PROVIDED ENTRIES:
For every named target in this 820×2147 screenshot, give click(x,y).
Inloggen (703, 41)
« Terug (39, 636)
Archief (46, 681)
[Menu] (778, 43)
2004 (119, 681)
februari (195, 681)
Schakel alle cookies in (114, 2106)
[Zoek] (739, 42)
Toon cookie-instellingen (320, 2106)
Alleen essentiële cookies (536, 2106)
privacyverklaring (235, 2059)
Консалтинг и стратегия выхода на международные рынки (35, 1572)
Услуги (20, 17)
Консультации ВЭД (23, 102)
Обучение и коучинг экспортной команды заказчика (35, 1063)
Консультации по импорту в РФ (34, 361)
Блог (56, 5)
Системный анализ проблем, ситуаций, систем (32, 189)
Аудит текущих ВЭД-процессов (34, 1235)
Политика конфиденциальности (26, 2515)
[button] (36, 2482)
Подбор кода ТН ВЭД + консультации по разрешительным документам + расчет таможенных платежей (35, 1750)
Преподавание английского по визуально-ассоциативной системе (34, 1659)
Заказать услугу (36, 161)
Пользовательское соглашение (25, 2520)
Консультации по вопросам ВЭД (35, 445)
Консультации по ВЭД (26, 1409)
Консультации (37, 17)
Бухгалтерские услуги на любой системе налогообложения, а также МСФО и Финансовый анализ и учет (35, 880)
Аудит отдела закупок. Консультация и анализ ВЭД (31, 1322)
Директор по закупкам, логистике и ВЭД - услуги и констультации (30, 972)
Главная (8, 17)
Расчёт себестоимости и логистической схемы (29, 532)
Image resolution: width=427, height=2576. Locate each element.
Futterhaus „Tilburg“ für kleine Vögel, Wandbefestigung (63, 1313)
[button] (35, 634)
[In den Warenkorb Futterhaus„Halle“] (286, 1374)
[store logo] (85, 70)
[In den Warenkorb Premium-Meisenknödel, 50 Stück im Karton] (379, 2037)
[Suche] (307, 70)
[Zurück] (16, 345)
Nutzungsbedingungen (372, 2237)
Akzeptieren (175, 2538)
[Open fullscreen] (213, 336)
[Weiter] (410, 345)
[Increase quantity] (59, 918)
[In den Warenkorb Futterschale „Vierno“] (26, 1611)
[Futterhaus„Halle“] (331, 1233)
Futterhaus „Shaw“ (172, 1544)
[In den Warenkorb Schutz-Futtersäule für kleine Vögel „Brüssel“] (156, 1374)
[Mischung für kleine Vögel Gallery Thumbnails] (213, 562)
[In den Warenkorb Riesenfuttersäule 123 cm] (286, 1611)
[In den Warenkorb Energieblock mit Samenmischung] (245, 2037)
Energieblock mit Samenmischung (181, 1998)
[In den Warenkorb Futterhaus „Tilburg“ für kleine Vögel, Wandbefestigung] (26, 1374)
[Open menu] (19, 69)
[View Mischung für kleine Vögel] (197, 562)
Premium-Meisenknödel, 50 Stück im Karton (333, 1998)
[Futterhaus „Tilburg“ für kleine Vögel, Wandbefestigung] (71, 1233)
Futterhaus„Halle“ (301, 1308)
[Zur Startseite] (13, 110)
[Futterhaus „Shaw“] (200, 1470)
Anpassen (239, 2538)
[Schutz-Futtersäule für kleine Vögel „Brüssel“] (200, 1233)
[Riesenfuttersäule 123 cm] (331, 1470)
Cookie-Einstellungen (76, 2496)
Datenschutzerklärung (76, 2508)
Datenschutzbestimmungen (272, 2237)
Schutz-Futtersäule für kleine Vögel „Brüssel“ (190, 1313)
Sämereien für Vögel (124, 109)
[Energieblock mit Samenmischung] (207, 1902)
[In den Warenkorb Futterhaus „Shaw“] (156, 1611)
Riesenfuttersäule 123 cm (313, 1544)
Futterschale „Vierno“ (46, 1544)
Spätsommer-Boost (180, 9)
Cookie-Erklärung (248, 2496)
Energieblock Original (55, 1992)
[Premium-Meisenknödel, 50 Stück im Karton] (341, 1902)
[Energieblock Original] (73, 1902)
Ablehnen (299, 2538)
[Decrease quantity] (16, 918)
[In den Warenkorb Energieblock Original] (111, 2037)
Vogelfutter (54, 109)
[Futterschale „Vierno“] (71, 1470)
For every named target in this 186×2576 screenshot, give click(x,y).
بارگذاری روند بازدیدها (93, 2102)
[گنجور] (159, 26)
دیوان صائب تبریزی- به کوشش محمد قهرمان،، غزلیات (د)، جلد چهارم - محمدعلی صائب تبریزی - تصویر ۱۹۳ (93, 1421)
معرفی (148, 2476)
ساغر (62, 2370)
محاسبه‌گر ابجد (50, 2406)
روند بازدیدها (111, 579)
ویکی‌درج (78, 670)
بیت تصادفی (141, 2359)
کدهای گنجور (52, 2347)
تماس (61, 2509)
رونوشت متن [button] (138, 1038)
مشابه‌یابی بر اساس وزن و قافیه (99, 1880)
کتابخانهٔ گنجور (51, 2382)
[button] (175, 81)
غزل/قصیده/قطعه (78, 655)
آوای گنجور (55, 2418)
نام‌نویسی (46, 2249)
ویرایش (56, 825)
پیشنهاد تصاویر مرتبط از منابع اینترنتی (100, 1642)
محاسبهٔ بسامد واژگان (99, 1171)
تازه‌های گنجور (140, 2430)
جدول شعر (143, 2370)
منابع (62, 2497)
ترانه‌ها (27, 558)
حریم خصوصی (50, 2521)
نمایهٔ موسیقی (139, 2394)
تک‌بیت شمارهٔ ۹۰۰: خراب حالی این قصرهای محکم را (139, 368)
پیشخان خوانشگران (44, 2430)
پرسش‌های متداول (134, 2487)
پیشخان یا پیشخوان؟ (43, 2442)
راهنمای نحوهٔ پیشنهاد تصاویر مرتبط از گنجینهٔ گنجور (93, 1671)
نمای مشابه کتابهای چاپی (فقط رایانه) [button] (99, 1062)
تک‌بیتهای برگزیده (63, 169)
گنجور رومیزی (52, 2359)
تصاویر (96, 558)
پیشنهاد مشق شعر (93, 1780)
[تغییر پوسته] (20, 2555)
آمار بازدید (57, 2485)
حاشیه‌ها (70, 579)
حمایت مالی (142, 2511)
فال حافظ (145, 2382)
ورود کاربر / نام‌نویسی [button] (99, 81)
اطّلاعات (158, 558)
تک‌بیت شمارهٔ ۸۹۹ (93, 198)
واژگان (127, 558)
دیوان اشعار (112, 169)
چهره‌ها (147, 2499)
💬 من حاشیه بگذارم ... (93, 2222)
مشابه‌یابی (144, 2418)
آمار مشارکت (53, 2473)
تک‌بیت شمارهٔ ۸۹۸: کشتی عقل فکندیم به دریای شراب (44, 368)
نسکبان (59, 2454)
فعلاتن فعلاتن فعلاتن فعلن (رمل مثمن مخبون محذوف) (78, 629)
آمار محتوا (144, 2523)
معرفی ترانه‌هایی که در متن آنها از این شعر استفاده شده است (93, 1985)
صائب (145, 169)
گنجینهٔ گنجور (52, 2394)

EXERCISE DIRECTIONS:
Search the records for the string "Vierno", and copy every line that holds it.

WRITTEN ANSWER:
[In den Warenkorb Futterschale „Vierno“] (26, 1611)
Futterschale „Vierno“ (46, 1544)
[Futterschale „Vierno“] (71, 1470)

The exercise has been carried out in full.